We speak in whispers: fifty feet away,
under a red spruce, a yearling bear
lolls on its belly eating clover.
Abruptly it sits up. Did I touch my wine glass
to the table, setting it humming?
The bear peers about with the bleary undressedness
of old people who have mislaid their eyeglasses.
It ups its muzzle and sniffs. It fixes us,
whirls, and plunges into the woods —
a few cracklings and shatterings, and all is still.

As often happens, we find ourselves
thinking similar thoughts, this time of a friend
who lives to the south of that row of peaks
burnt yellow in the sunset.
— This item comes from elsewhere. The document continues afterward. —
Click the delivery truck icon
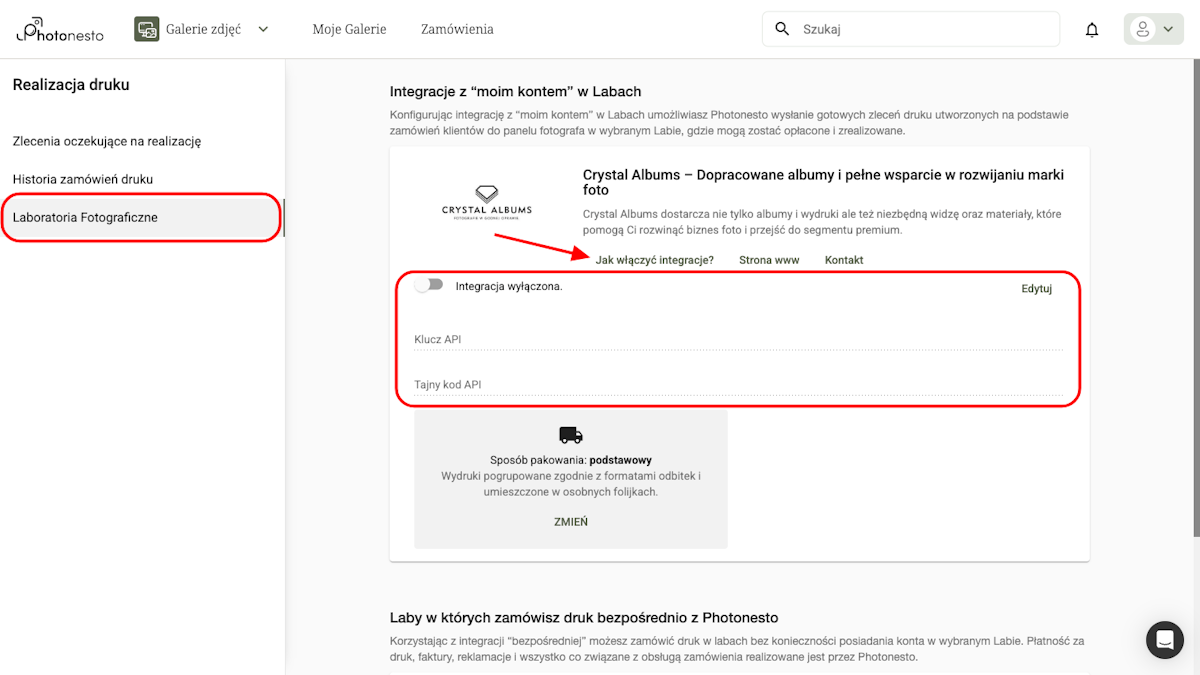This screenshot has height=675, width=1200. (570, 434)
About now,
he will be paying his daily visit to her grave,
reading by heart the words, cut into black granite,
that she had written for him, when they
both thought he would die first:
I BELIEVE IN THE MIRACLES OF ART BUT WHAT
PRODIGY WILL KEEP YOU SAFE BESIDE ME.
Or is he back by now, in his half-empty house,
talking in ink to a piece of paper?

I, who so often used to wish to float free
of earth, now with all my being want to stay,
to climb with you on other evenings to this stone,
maybe finding a bear, or a coyote, like
the one who, at dusk, a week ago, passed
in his scissorish gait ten feet from where we sat —
this earth we attach ourselves to so fiercely,
like scions of Sheffield Seek-No-Furthers
grafted for our lifetimes onto paradise root-stock.